In this paper, we propose a numerical framework to study the shapes, dynamics, and stabilities of the self-localized solutions of the nonlinear wave blocking problem. To our best knowledge, blocking of the solitons in the marine environment has not been studied before in the existing literature. With this motivation, we use the nonlinear Schrödinger equation (NLSE) derived by Smith as a model for the nonlinear wave blocking. We propose a spectral renormalization method (SRM) to find the self-localized solitons of this model. We show that for constant, linearly varying or sinusoidal current gradient, i.e. dUdx, the self-localized solitons of the Smith’s NLSE do exist. Additionally, we propose a spectral scheme with a 4th order Runge–Kutta time integrator to study the temporal dynamics and stabilities of such solitons. We observe that self-localized solitons are stable for the cases of constant or linearly varying current gradient however, they are unstable for sinusoidal current gradient, at least for the selected parameters. We comment on our findings and discuss the importance and applicability of the proposed approach.

Introduction

The phenomenon of wave blocking can be described as the stopping of the propagating waves by opposing ocean currents and circulations. The celerity of waves propagating into the opposing oceanic currents and circulations reduces and if the opposing current is strong enough, then they may be blocked, that is the group velocity of the wavefield becomes zero. This phenomenon is observed in nature. One of the most common places of their observation is tidal inlets where tidal currents are strong enough to block the propagating waves. Due to the sharp increase in wave steepness during wave blocking processes, the wave fields tend to exhibit higher waves which may eventually become rogue waves and may break. Therefore, wave blocking may result in catastrophic navigational hazards in the marine environment. The boats have been known to capsize during crossing inlets, where wave blocking phenomena are observed. Additionally, due to blocking of the waves by Agulhas current, the South Africa off coast is known as one of the most dangerous seas of the earth (Kharif and Pelinovsky, 2003).

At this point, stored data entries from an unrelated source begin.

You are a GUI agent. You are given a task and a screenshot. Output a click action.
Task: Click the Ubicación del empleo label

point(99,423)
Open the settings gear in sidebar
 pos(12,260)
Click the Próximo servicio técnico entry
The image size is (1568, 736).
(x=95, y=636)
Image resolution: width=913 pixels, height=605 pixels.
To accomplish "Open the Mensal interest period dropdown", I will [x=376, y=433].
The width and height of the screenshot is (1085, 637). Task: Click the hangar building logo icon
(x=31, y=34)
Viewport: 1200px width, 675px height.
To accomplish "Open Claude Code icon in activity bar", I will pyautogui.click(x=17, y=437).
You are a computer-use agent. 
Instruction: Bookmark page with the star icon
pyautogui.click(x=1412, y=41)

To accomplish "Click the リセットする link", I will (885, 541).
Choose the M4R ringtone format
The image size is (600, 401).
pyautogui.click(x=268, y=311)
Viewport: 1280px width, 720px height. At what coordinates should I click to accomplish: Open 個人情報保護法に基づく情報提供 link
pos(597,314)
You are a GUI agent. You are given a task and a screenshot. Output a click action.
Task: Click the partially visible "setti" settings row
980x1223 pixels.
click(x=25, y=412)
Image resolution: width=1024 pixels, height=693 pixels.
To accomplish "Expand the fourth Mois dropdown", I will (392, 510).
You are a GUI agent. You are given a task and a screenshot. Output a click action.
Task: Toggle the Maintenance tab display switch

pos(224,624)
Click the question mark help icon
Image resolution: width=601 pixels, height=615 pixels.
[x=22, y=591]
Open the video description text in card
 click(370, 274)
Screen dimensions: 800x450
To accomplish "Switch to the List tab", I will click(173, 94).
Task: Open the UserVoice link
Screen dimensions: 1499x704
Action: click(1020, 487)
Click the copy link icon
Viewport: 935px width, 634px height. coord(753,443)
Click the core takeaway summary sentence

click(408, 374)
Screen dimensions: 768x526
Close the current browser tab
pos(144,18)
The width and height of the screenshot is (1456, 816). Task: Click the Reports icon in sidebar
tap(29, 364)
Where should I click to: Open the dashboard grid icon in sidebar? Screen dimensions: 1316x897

With these motivations, scientists have spent considerable effort to study the wave blocking problem using alternative approaches. Spectral modeling of current-induced wave blocking is given in Ris and Holthuijsen (1996). Reflection of short gravity waves on a non-uniform current is studied in Smith (1975). The blockage of gravity and capillary waves by longer waves and currents are analyzed in Shyu and Phillips (1990). Reflection of oblique waves by currents is analyzed analytically and numerically in Shyu and Tung (1999). Using the wave focusing and hydraulic jump formation approach discussed in Chin, 1979, Chin, 1980a, Chin, 1980b, the kinematic barrier for gravity waves on variable current is discussed in Chin (1981). Monochromatic and random wave breaking at blocking points is studied in Chawla and Kirby (2002). A model for blocking of periodic waves is proposed in Suastika (2004) and Suastika and Battjes (2009). Additionally, some of the experimental studies on wave blocking can be seen in Lai et al. (1989) and Pokazayev and Rozenberg (1983) and Chawla and Kirby (1998). While the majority of these studies analyze wave blocking phenomena within the framework of linear theory, some studies utilizing the nonlinear theory also exist (Smith, 1976, Peregrine, 1976, Chawla and Kirby, 2005, Bayındır, 2016a).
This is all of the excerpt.